Background: Delayed onset muscle soreness (DOMS) is an acute muscle pain condition occurring after eccentric muscular activity. Certain individuals experience greater pain than others.
Aim: To investigate whether individual pain sensitivity and psychological variables predict DOMS.
Methods: Thirty-two healthy participants completed pain-related psychological questionnaires and quantitative sensory testing (QST) before a DOMS protocol for the upper extremity was carried out. 24h later, participants completed the DOMS-related interference questionnaire and then QST was reapplied. In order to compare QST parameters and psychological variables between those developing DOMS and those who did not, independent sample t-tests were conducted. Multiple regression analyses were used to determine the predictive role of QST and psychological variables on DOMS intensity.
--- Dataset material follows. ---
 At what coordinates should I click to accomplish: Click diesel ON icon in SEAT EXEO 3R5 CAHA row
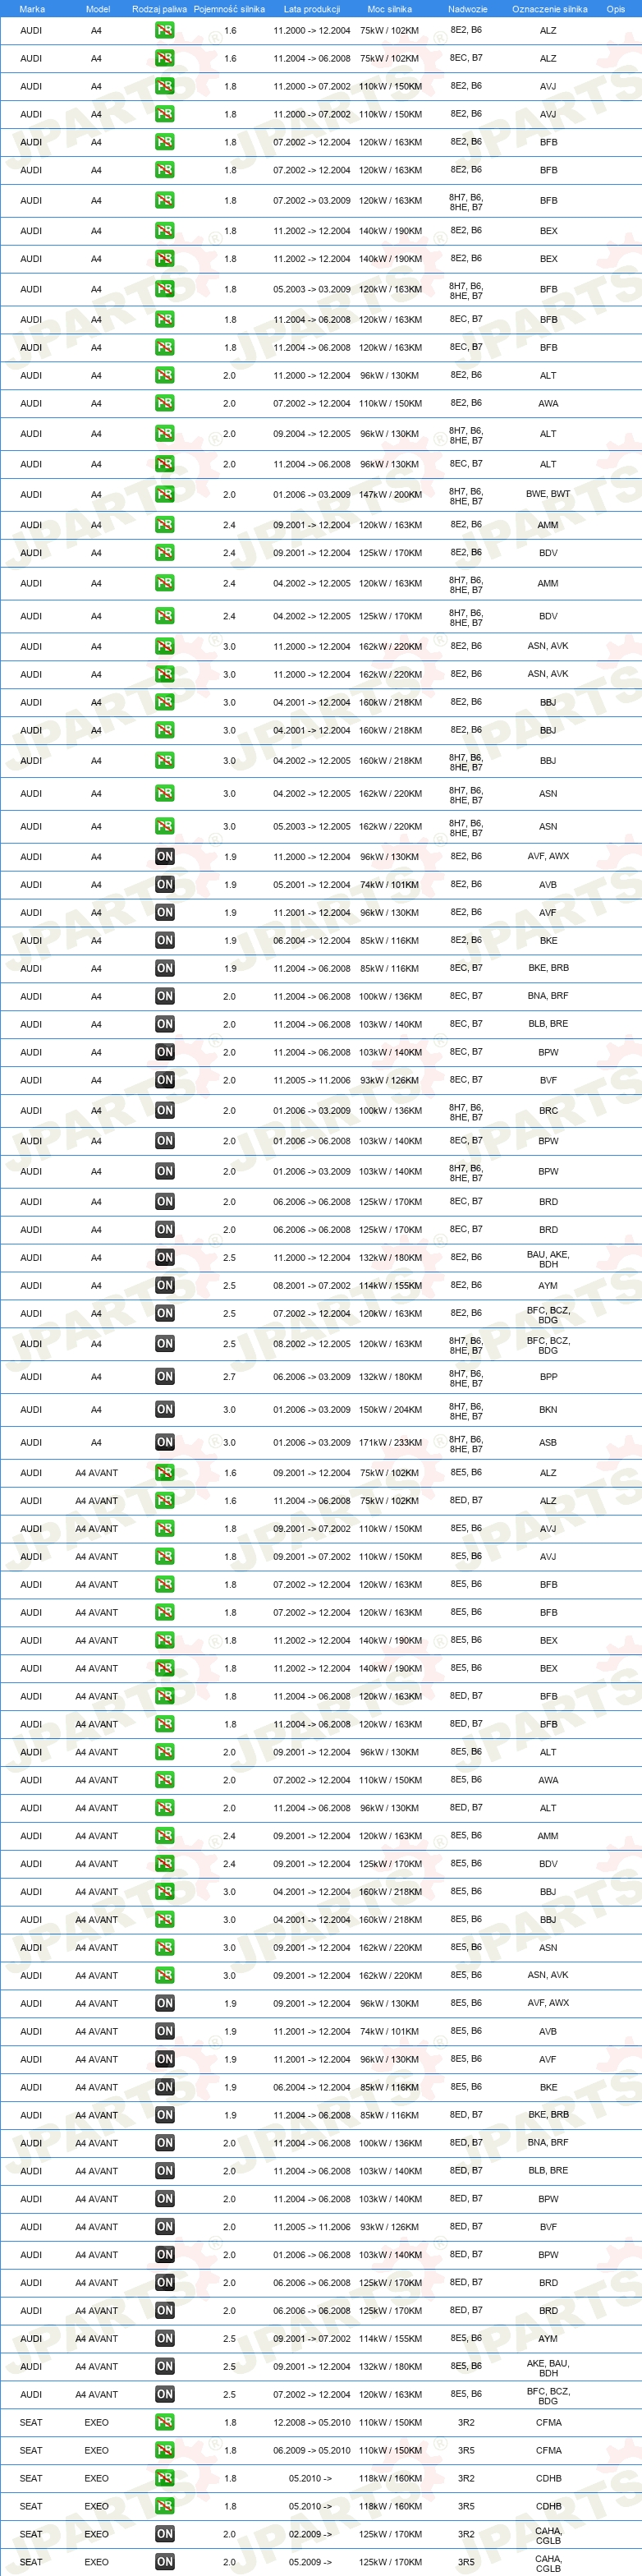pyautogui.click(x=165, y=2562)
Results: Fifty-three percent of participants developed DOMS and were classified as DOMS responders. The DOMS responders had higher trait anxiety (p=0.010), depression (p=0.025), and stress (p=0.034) scores, compared to those who did not develop DOMS. Trait anxiety predicted the intensity of DOMS (r=0.63, P0.000). Additionally, those who developed DOMS demonstrated a higher systemic pain sensitivity at baseline, expressed by a lower pressure pain threshold in the muscle that was exercised and in a remote muscle, and by a lower pain inhibition efficiency (P0.02). No correlation was found between the level of pain sensitivity at baseline and the intensity of DOMS.
Discussion: Participants with lower mechanical pain thresholds and less efficient inhibitory pain modulation developed DOMS. However, only the baseline psychological factors were predictive of DOMS intensity.